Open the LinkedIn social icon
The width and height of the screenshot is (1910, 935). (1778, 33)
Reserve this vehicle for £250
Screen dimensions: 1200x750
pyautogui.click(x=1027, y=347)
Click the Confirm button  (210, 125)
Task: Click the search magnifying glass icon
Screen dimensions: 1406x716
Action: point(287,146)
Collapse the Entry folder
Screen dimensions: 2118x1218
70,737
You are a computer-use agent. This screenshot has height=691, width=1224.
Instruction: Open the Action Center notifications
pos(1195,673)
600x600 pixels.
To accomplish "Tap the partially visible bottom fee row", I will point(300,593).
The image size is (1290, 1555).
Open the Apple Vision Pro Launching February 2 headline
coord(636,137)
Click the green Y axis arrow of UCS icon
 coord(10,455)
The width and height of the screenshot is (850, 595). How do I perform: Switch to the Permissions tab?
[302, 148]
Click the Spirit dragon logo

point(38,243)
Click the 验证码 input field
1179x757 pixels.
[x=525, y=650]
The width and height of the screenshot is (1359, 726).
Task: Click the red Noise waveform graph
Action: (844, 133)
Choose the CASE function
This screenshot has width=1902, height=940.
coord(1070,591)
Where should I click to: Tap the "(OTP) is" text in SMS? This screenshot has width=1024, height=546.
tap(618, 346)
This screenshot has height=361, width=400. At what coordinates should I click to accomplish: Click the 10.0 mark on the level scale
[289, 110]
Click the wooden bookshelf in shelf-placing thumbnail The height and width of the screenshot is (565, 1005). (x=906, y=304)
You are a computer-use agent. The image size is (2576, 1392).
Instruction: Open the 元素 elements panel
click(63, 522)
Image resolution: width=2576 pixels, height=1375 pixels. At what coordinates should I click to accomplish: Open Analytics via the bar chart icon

◆ **What you are asked to do**:
Pull out every row above that contains the word "Task". Case counts.

◆ **Complete response**:
Task: Click the search magnifying glass icon
Task: Click the red Noise waveform graph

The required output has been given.